EXERCISE INSTRUCTIONS: Each line of data below is to be returned exactly, leaving out any picture.

=== Section Start ===

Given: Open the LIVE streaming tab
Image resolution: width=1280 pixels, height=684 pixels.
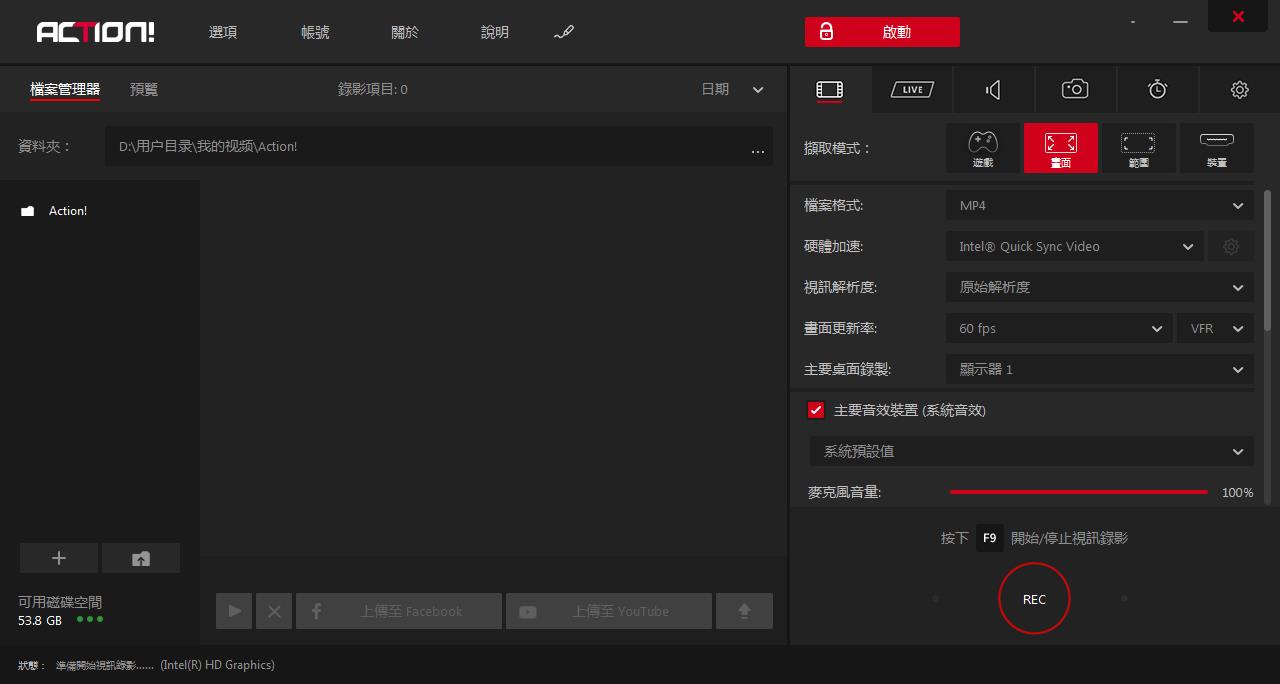Looking at the screenshot, I should [912, 90].
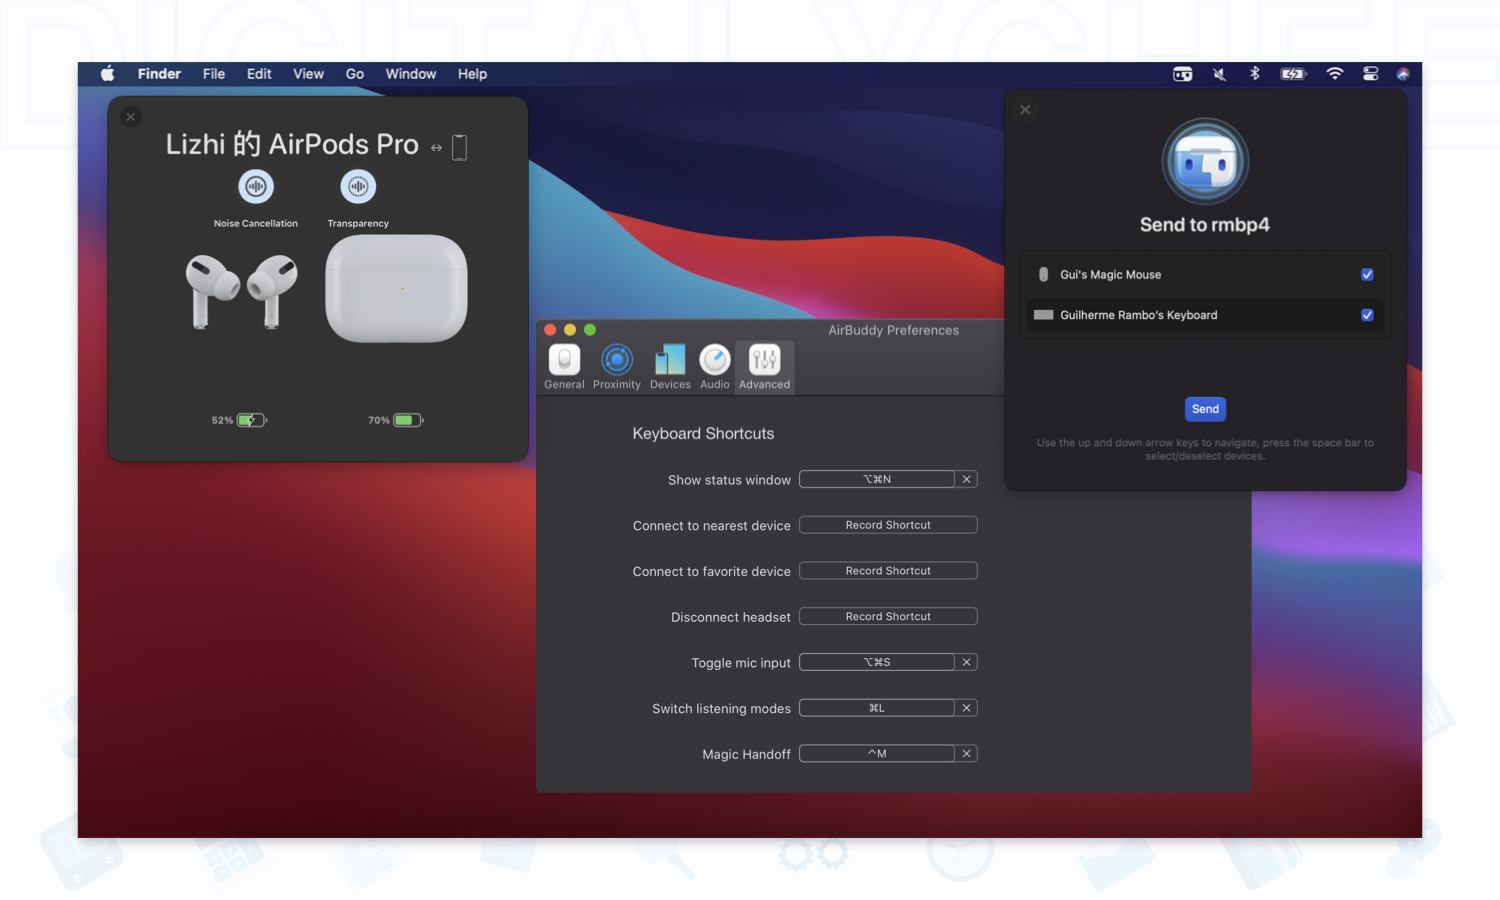
Task: Uncheck Gui's Magic Mouse checkbox
Action: [x=1367, y=275]
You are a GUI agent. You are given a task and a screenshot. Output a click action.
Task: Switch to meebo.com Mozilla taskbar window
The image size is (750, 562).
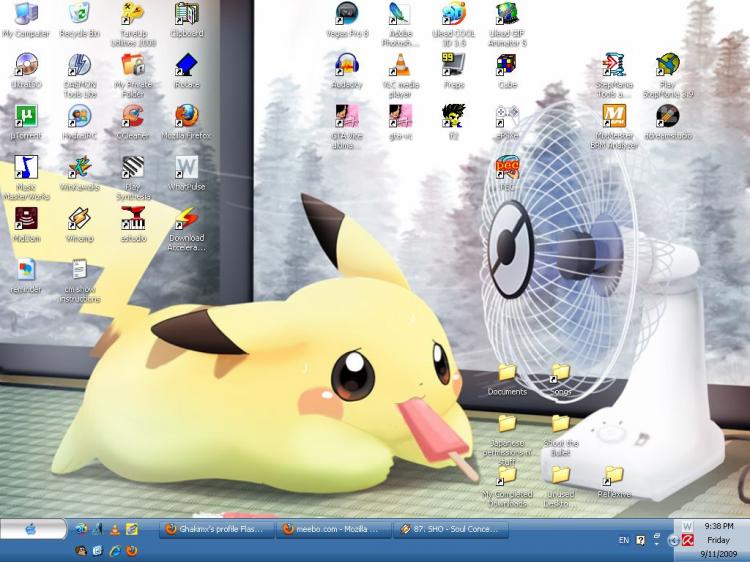pos(334,529)
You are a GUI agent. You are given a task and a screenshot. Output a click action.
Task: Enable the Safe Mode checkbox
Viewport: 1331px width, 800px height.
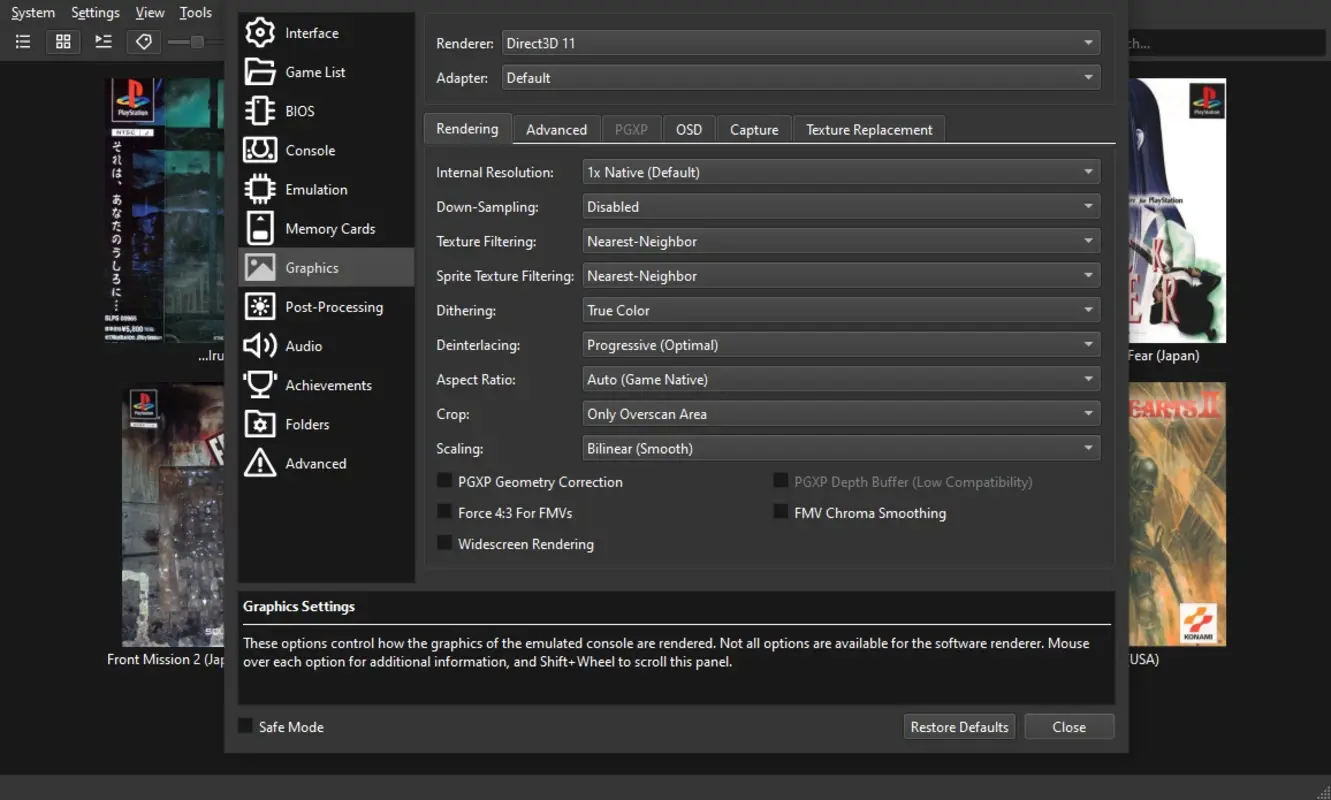(x=244, y=725)
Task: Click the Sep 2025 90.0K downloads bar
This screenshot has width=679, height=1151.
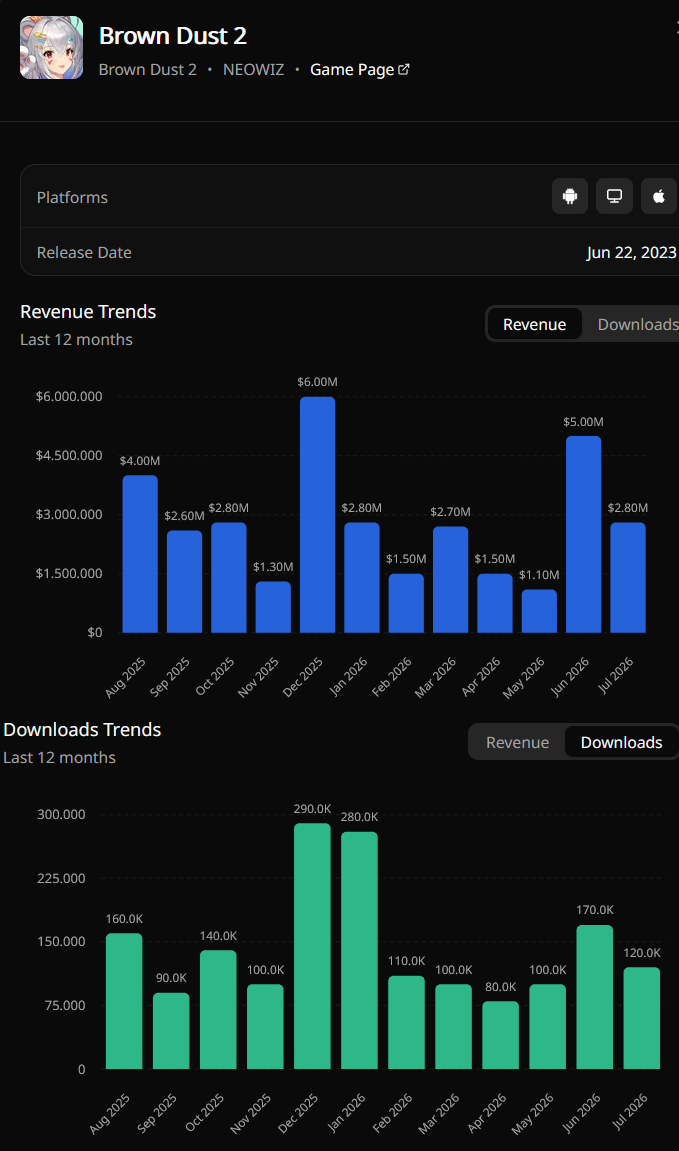Action: pyautogui.click(x=171, y=1031)
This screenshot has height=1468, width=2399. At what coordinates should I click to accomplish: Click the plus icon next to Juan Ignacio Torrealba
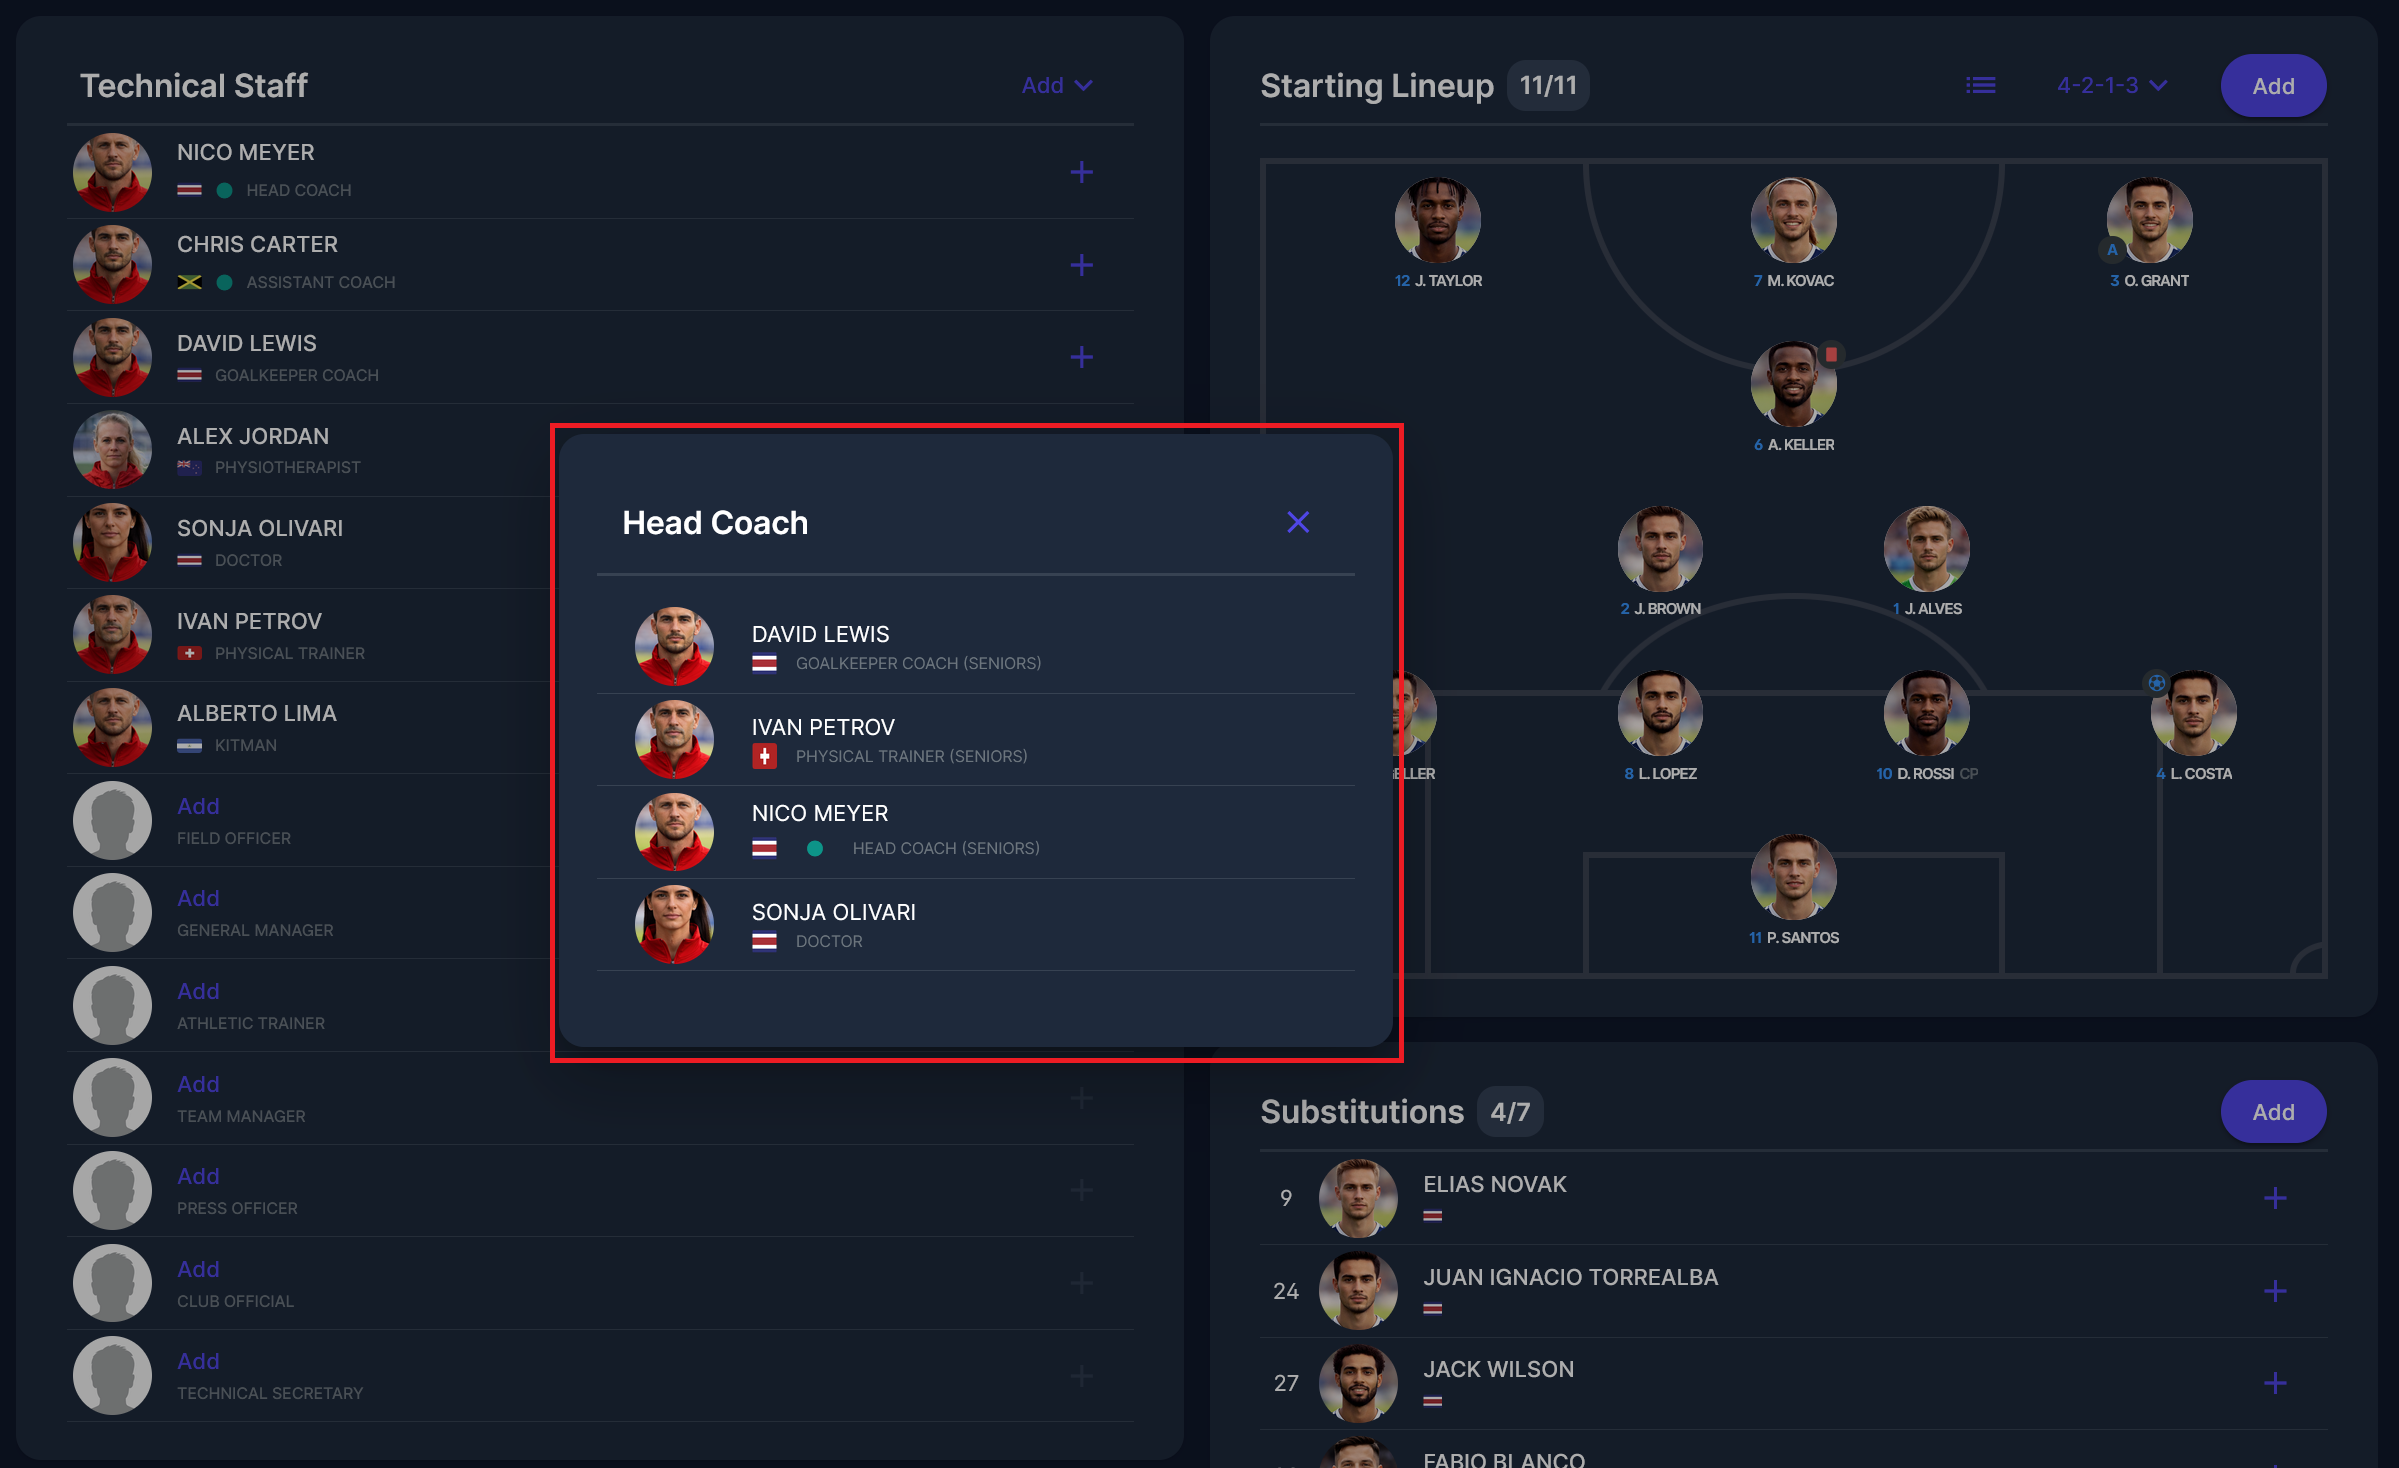click(2275, 1291)
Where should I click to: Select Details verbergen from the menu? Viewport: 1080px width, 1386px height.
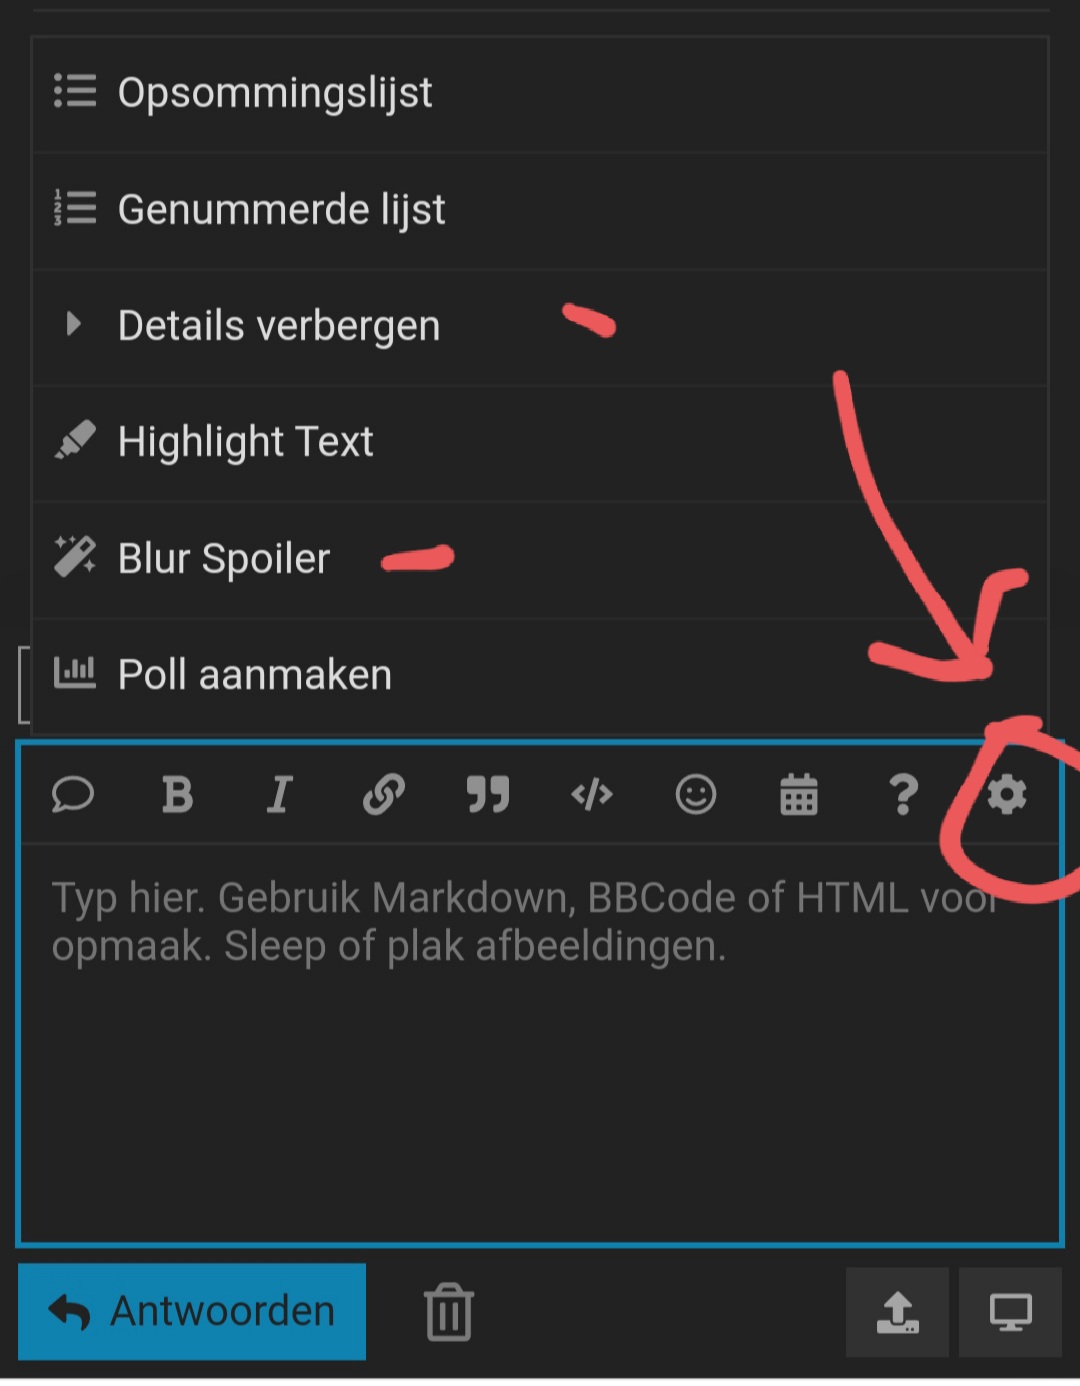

=== Section End ===

THE COMPLETED TASK:
Given: Open the LIVE streaming tab
Image resolution: width=1280 pixels, height=684 pixels.
Looking at the screenshot, I should [912, 90].
Task: Uncheck Gui's Magic Mouse checkbox
Action: [x=1367, y=275]
You are a GUI agent. You are given a task and a screenshot. Output a click action.
Task: Switch to meebo.com Mozilla taskbar window
The image size is (750, 562).
pos(334,529)
You are a GUI agent. You are given a task and a screenshot. Output a click action.
Task: Enable the Safe Mode checkbox
Viewport: 1331px width, 800px height.
(x=244, y=725)
Task: Click the Sep 2025 90.0K downloads bar
This screenshot has width=679, height=1151.
Action: pyautogui.click(x=171, y=1031)
This screenshot has height=1468, width=2399. At what coordinates should I click to accomplish: Click the plus icon next to Juan Ignacio Torrealba
click(2275, 1291)
Where should I click to: Select Details verbergen from the menu? Viewport: 1080px width, 1386px height.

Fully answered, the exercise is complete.